We Plan To Come Back After the War. Foreign Students About Being Evacuated From Ukraine

Anastasiia Opryshchenko
We Plan To Come Back After the War. Foreign Students About Being Evacuated From Ukraine

Since the beginning of the war, approximately one million people have left the country. Although, as of February 15, most foreign embassies have evacuated their citizens, nevertheless, students, migrants, and regular people have stayed behind in Ukraine. As of today, cities where it is calm – Lviv and Uzhhorod – are the ones from which it is possible to cross the border. Zaborona has spoken to foreign students at Lviv´s main train station and reports on how they are trying to leave Ukraine.


In the eight days since the beginning of Russia’s aggression against Ukraine Ukrzaliznytsia has evacuated more than a million citizens from war hotspots. All possible trains are engaged twenty- four hours a day to transport citizens. Ukrzaliznytsia reports that the main evacuation routes are from Kharkiv, Zaporizhzhia, and Kyiv to Lviv, Uzhhorod, Rakhiv and other cities in western Ukraine.

Samuel is one of the many who is evacuating. Samuel, a Nigerian, was studying medicine in Kyiv but is now leaving with his mother for Poland where the Nigerian Embassy will transport them further. The young man explains that his mother lived with him in Kyiv because she is the official representative of UNICEF and worked there on special duty.

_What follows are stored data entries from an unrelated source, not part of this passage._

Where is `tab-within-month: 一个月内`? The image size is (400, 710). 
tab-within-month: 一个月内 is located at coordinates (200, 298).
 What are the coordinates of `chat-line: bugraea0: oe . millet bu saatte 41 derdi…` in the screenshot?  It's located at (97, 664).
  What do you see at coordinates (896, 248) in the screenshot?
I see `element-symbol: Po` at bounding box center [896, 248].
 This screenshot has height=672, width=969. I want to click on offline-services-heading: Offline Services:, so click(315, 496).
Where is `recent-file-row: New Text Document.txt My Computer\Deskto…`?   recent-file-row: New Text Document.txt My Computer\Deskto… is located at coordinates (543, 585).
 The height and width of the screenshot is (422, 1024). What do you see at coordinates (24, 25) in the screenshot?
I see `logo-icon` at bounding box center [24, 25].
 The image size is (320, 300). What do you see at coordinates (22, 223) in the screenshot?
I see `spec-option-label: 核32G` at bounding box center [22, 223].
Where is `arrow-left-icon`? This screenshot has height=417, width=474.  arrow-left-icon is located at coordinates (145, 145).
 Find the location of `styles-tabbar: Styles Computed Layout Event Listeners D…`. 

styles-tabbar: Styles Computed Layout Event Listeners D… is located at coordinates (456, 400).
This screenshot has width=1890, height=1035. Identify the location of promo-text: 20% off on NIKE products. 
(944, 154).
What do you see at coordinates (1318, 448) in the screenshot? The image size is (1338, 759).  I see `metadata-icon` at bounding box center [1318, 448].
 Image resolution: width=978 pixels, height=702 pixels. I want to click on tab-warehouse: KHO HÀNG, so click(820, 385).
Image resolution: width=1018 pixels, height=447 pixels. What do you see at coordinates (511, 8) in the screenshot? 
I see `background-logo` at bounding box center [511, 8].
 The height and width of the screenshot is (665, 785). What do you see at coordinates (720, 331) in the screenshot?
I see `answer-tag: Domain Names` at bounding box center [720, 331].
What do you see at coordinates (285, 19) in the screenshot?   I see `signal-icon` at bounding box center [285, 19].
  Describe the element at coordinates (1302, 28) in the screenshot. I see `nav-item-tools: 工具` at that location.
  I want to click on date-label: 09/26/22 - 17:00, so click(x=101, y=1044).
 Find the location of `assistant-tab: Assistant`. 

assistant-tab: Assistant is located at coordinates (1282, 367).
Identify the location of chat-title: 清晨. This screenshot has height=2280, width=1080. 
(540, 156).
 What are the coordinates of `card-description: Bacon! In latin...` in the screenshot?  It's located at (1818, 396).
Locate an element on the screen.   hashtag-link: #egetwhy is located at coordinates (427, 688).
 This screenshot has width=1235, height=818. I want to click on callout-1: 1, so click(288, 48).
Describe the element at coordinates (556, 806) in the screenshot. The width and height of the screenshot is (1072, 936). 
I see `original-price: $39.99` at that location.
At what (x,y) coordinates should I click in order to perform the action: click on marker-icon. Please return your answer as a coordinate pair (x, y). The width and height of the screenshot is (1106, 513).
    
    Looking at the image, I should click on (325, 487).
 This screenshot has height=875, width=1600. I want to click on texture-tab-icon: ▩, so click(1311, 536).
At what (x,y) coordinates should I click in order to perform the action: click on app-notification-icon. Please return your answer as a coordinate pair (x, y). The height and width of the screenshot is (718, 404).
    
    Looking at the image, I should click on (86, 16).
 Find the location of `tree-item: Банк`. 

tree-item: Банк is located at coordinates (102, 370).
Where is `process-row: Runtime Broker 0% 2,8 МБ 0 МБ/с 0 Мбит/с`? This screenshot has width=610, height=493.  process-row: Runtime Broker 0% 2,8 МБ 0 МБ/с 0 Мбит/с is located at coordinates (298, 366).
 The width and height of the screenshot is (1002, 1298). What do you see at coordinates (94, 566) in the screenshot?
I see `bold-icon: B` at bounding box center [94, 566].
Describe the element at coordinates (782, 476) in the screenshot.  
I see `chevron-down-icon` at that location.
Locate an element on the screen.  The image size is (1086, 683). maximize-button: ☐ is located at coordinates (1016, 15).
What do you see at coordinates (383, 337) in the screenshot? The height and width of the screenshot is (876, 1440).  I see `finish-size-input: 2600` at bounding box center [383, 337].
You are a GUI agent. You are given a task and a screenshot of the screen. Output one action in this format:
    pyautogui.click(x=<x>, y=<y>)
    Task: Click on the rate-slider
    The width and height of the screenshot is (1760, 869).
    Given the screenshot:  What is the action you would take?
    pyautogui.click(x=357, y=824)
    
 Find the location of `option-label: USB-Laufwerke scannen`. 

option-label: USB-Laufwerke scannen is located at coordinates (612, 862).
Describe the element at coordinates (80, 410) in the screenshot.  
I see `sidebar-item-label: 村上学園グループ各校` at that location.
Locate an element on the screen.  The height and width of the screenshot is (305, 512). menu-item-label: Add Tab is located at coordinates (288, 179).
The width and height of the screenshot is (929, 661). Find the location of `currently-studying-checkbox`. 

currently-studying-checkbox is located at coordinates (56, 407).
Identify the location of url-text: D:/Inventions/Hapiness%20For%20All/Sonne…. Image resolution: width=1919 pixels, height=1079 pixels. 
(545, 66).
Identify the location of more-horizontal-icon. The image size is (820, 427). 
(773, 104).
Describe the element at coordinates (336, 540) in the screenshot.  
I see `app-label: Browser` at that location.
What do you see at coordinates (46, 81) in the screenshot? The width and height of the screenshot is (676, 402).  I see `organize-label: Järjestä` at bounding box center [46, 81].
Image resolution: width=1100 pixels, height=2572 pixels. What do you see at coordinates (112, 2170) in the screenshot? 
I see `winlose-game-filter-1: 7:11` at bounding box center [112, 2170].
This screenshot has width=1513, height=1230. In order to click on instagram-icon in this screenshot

“We are leaving the country because of the difficult and dangerous situation. A lot is happening now. On our journey, we have experienced many trials connected with attitudes toward Afro-Americans. But at the moment things are looking better, that’s why we hope that things will improve and the war will be over soon,” said Samuel.

Hundreds of people from all over the country wait every day at Lviv´s train station. Andu, an Indian, was studying medicine at the Kharkiv National University which the Russian occupiers bombed on March 2. Andu is traveling along with his fellow students to Uzhhorod where their Embassy will pick them up. “Most likely, we´ll wait out the situation in western Ukraine. Our official representatives are waiting for us there, too. From there we’ll go to India. But we are not leaving for good. We plan to return after the war,” he explained.

To help foreigners leave Ukraine there is a service called Visit Ukraine that informs about the situation in the country, Russian aggression, the availability of transport routes, and has a 24- hotline.